Hardware, software and SaaS (Software as a Service) vendors have also firmly embedded the word “firewall” into our vocabulary for both domestic and industrial uses to protect our computers. However in my experience even within potentially more sensitive commercial environments few engineers actively tweak the Operating System they’re working on, to any great extent at least, to bolster security.

Standard fare for example on Linux Operating Systems (OSs) might mean looking at configuring a larger swap file to cope with your hungry application’s demands. Or, maybe adding a separate volume to your server for extra disk space, specifying a more performant CPU at launch time, installing a few of your favourite DevOps tools or chucking a couple of certificates onto the filesystem for each new server you build. This isn’t quite the same thing.

What I am specifically referring to, you’d be forgiven for asking, is a mixture of compliance and security I suppose. In short there’s sometimes a surprisingly large number of areas that a default OS can improve its security posture in. Take it for read that tweaking certain aspects of an OS are a little riskier than others. Consider your network stack for example. Imagine that completely out of the blue your server’s networking, six months after the server was built, suddenly does something unexpected and causes you troubleshooting headaches or even some downtime. This might happen for example because a new application or updated package suddenly expects routing to behave in a less-common way or needs a specific protocol enabled to function correctly.

The more welcome news however is there’s a large number of changes that you can make to your servers without suffering any sleepless nights. The version and flavour of an OS helps determine which changes and to what extent you might want to comfortably make. Most importantly though what’s good for the goose is rarely good for the gander. In other words every single server estate has different, both broad and subtle, requirements which makes each use case unique. And, don’t forget that a database server also has very different needs to a Web server so you can have a number of differing needs even within one small cluster of servers.

Over the last few years I’ve introduced these hardening and compliance tweaks more than a handful of times across varying server estates in my DevSecOps roles.

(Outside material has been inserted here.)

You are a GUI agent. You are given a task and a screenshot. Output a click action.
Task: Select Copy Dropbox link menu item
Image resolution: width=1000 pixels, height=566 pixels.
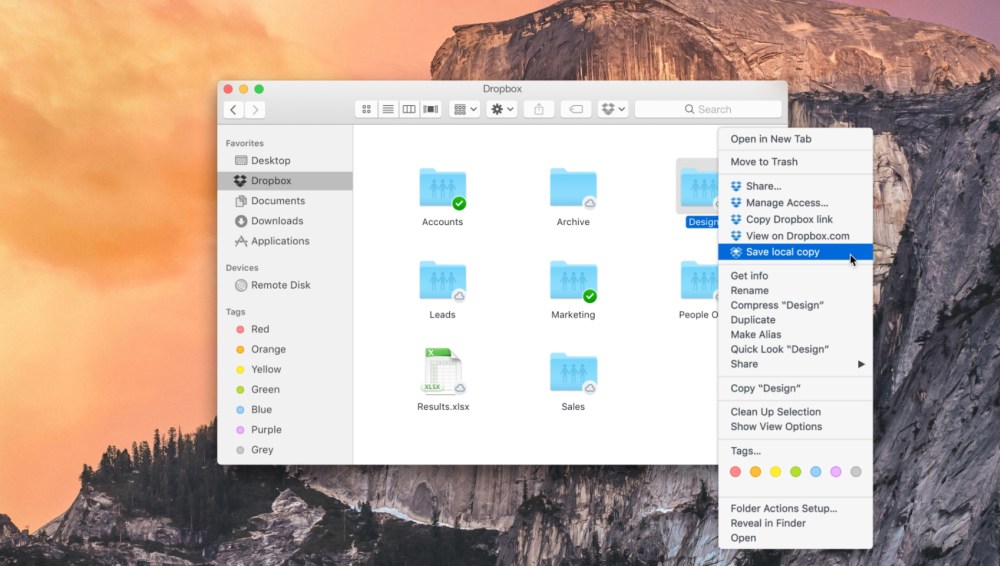[788, 219]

The OSs have included: Debian, Red Hat Enterprise Linux (RHEL) and their respective derivatives (including what I suspect will be the increasingly popular RHEL derivative, Amazon Linux). There have been times that, admittedly including a multitude of relatively tiny tweaks, the number of changes to a standard server build was into the hundreds. It all depended on the time permitted for the work, the appetite for any risks and the generic or specific nature of the OS tweaks.

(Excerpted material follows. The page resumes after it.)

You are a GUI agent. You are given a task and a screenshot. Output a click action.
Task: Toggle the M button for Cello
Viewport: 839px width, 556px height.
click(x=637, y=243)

In this article we’ll discuss the theory around something called idempotency which, in hand with an automation tool such as Ansible, can provide the ongoing improvements to your server estate’s security posture. For good measure we’ll also look at a number of Ansible playbook examples and additionally refer to online resources so that you can introduce idempotency to a server estate near you.

Say What?

In simple terms the word “idempotent” just means returning something back to how it was prior to a change. It can also mean that lots of things you wanted to be the same, for consistency, are exactly the same too.

Picture that in action for a moment on a server estate; we’ll use AWS (Amazon Web Services) as our example. You create a new server image (Amazon Machine Images == AMIs) precisely how you want it with compliance and hardening introduced, custom packages, the removal of unwanted packages, SSH keys, user accounts etc and then spin up twenty servers using that AMI.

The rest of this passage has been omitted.